As the nation's premier laboratory for land forces, ARL is currently undertaking a long-term effort to design new polymer fibers with the extreme ballistic environment in mind from the start. Designing the polymer's molecular chemistry and fiber microstructure to enhance its ballistic behavior is the aim. But it's a complicated process that involves the design and manipulation of these fibers across many length and timescales.
Central to this long-term goal is the need for ARL scientists to create validated models of these polymers at the molecular level and under high-rate loading conditions. Capabilities like this are the reason ARL established the Enterprise for Multiscale Research of Materials.
The ARL Enterprise for Multiscale Research of Materials has recently made breakthroughs that are allowing the team to more accurately model polymers at the molecular level at high strain rates, pressures and temperatures. The full suite of multi-scale modeling currently being developed will ultimately allow researchers to design ultra high molecular weight polyethylene -- the core constituent for Dyneema and Spectra -- for desired behavior at high strain rates.
Professor Mark Robbins, Johns Hopkins University, and ARL researchers Drs. Jan Andzelm and Tanya Chantawansri, along with graduate students, postdocs, and other ARL personnel, have collaborated to elucidate mechanisms associated with polyethylene using atomistic simulations and coarse-graining methods. Key to modeling this system was the development of reactive potentials to be used in atomistic modeling of the Ultra-High Molecular Weight PolyEthylene (UHMWPE) system.
The team of researchers lead by Robbins, Andzelm and Chantawansri have successfully accomplished this by using accurate quantum mechanical data to parameterize an atomistic potential, referred to as the "AIREBO-M" potential, that has been verified to be both computationally fast and accurate -- the sweet spot in computational materials science.
"This potential is unique, and it's development was made possible by combining the expertise in state of the art electronic calculations at ARL with the complementary experience at JHU on classical models of polymers," said Professor Robbins. In addition, this development has widespread impact for other ARL programs and missions. This advance will have broader importance to the Army as "these potentials are general enough to be applied to many materials and will help in the advancement of other materials too, such as graphene and other novel 2-D polymers," said Dr. Andzelm.

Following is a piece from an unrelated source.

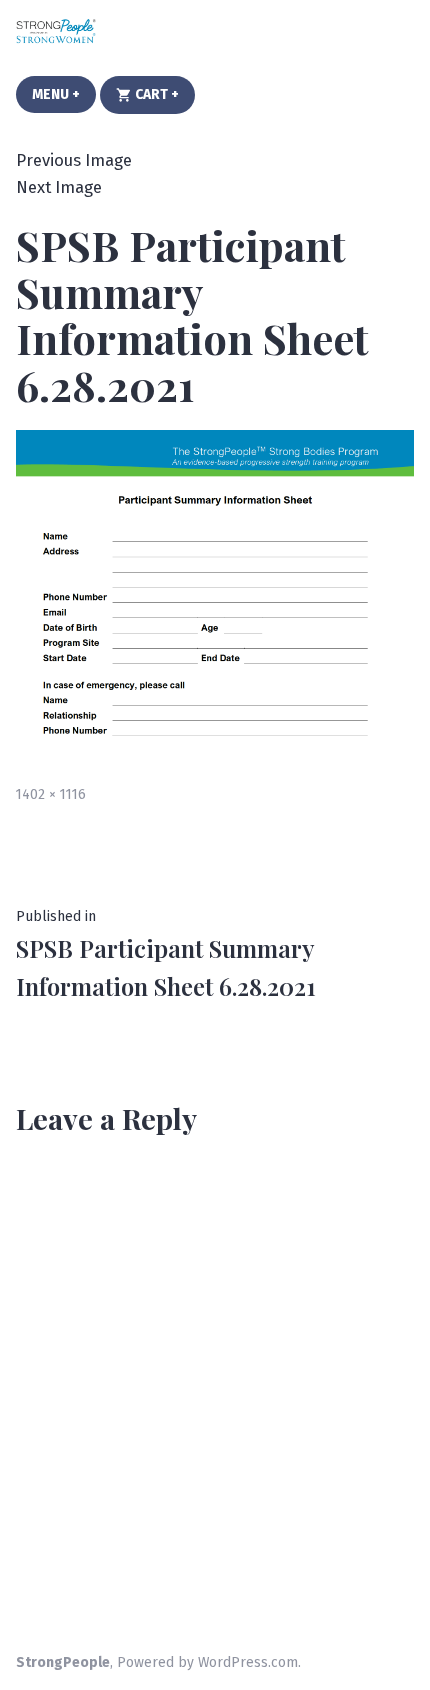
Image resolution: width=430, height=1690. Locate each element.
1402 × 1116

Methods to "coarse-grain" and "back map" to the atomistic level have also been developed under this collaboration. This will allow computations to further bridge times and length scales that are currently excluded from atomistic level modeling. In turn, these methods will feed higher level micro-mechanical models, such as those being developed in another portion of the program by Dr. Thao (Vicky) Nguyen of Johns Hopkins University.
Critical to developing computational models is the ability to synthesize and characterize well-defined model systems. This data provides valuable input and validation to the computational models, but for complex systems like ballistic fibers the production of appropriate model systems can be quite challenging. ARL's new in-house Center for Advanced Polymer Processing, led by Dr. Joseph Lenhart, is a state-of-the art facility with fine control over processing conditions that can not only provide these model systems but also provide complex fibers with advanced performance based on computationally predicted relationships between chemistry, microstructure and performance.
Recently, the team has used the jointly developed computational methods to model polyethylene fibrils being pulled at high rates. This work is providing great insight into how these systems behave at small length scales.
"It is exciting that with modern computational resources, we get to theoretically address some really fundamental questions about the mechanics of these materials for the first time," said Thomas O'Connor, a graduate student at Johns Hopkins who works with these models.
More specifically, preliminary simulation results study the role of defects which could be responsible for the observed decrease in strength in experimental fibers compared to theoretical predictions. Once researchers truly understand these processes, it will give the team knowledge that should allow researchers to design even better polymer molecules and fiber microstructures for better ballistic performance. And the parents of Soldiers in 30 years time can be rest assured that ARL has provided the scientific foundation to protect them to the fullest extent before they find themselves in harm's way.